[Start of Source passage]
Instead, Jameson was able to combine his co-founded company with his
academic coursework through Cornell University's eLab program, an
accelerator curriculum he completed in 2015.
The eLab program runs for a full academic year. Students build out their
businesses while participating in lectures, class work, mentorship and
receiving a $5,000 investment. At the end of the program, students demo
their businesses in front of a crowd of hundreds, including potential
investors.
"Being able to get actual college credit for going through an incubator
program was really important," Jameson said. "I didn't have to make a
compromise."
As students increasingly pursue entrepreneurship, more universities are
creating accelerator and incubator programs to support them. They are
also nurturing job skills that will help the next generation of workers
thrive in the gig economy, including flexibility, innovation and digital
expertise.
[End of Source passage]
[Start of Entries provided]
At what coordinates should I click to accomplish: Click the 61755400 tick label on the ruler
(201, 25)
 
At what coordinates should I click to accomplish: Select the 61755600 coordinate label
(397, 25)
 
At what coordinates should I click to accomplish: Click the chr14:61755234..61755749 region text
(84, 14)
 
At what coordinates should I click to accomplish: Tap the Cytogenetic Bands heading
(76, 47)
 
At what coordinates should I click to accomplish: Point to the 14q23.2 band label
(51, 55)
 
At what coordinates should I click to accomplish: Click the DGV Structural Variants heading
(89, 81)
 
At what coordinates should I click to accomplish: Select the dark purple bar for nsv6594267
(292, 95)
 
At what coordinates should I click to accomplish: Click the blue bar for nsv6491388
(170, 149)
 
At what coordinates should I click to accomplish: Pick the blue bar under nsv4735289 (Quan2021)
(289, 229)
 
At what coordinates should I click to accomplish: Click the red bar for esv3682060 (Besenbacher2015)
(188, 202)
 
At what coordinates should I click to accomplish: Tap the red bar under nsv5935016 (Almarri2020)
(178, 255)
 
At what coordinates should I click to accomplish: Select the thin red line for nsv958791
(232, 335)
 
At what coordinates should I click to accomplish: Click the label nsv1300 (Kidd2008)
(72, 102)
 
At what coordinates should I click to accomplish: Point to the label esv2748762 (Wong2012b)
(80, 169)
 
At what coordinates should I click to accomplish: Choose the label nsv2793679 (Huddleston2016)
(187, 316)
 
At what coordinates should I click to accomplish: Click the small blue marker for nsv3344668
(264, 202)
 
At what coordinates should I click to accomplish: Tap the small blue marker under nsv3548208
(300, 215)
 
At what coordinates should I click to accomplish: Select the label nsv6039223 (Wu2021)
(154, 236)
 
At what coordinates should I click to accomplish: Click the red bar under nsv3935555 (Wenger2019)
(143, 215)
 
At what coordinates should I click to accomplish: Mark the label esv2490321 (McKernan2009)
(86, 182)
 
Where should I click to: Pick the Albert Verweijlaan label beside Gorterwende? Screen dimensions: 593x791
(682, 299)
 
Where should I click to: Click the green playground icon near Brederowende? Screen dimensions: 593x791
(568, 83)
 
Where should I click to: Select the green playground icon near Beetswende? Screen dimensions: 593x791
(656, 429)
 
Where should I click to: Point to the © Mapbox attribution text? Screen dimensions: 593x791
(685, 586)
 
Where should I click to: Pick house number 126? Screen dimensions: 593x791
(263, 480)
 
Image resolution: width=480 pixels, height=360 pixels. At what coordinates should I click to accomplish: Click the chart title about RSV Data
[End of Entries provided]
**The tasks**.
A. Reproduce the passage about Cornell's eLab program, starting at "Instead, Jameson was" and ending at "completed in 2015.".
B. Transcribe the lines of the records word for word, starting at the line that contains "At what coordinates should I click to accomplish: Tap the red" and ending at the last line of the records, with both ends included.

**Exercise results**.
A.
Instead, Jameson was able to combine his co-founded company with his
academic coursework through Cornell University's eLab program, an
accelerator curriculum he completed in 2015.

B.
At what coordinates should I click to accomplish: Tap the red bar under nsv5935016 (Almarri2020)
(178, 255)
 
At what coordinates should I click to accomplish: Select the thin red line for nsv958791
(232, 335)
 
At what coordinates should I click to accomplish: Click the label nsv1300 (Kidd2008)
(72, 102)
 
At what coordinates should I click to accomplish: Point to the label esv2748762 (Wong2012b)
(80, 169)
 
At what coordinates should I click to accomplish: Choose the label nsv2793679 (Huddleston2016)
(187, 316)
 
At what coordinates should I click to accomplish: Click the small blue marker for nsv3344668
(264, 202)
 
At what coordinates should I click to accomplish: Tap the small blue marker under nsv3548208
(300, 215)
 
At what coordinates should I click to accomplish: Select the label nsv6039223 (Wu2021)
(154, 236)
 
At what coordinates should I click to accomplish: Click the red bar under nsv3935555 (Wenger2019)
(143, 215)
 
At what coordinates should I click to accomplish: Mark the label esv2490321 (McKernan2009)
(86, 182)
 
Where should I click to: Pick the Albert Verweijlaan label beside Gorterwende? Screen dimensions: 593x791
(682, 299)
 
Where should I click to: Click the green playground icon near Brederowende? Screen dimensions: 593x791
(568, 83)
 
Where should I click to: Select the green playground icon near Beetswende? Screen dimensions: 593x791
(656, 429)
 
Where should I click to: Point to the © Mapbox attribution text? Screen dimensions: 593x791
(685, 586)
 
Where should I click to: Pick house number 126? Screen dimensions: 593x791
(263, 480)
 
Image resolution: width=480 pixels, height=360 pixels. At what coordinates should I click to accomplish: Click the chart title about RSV Data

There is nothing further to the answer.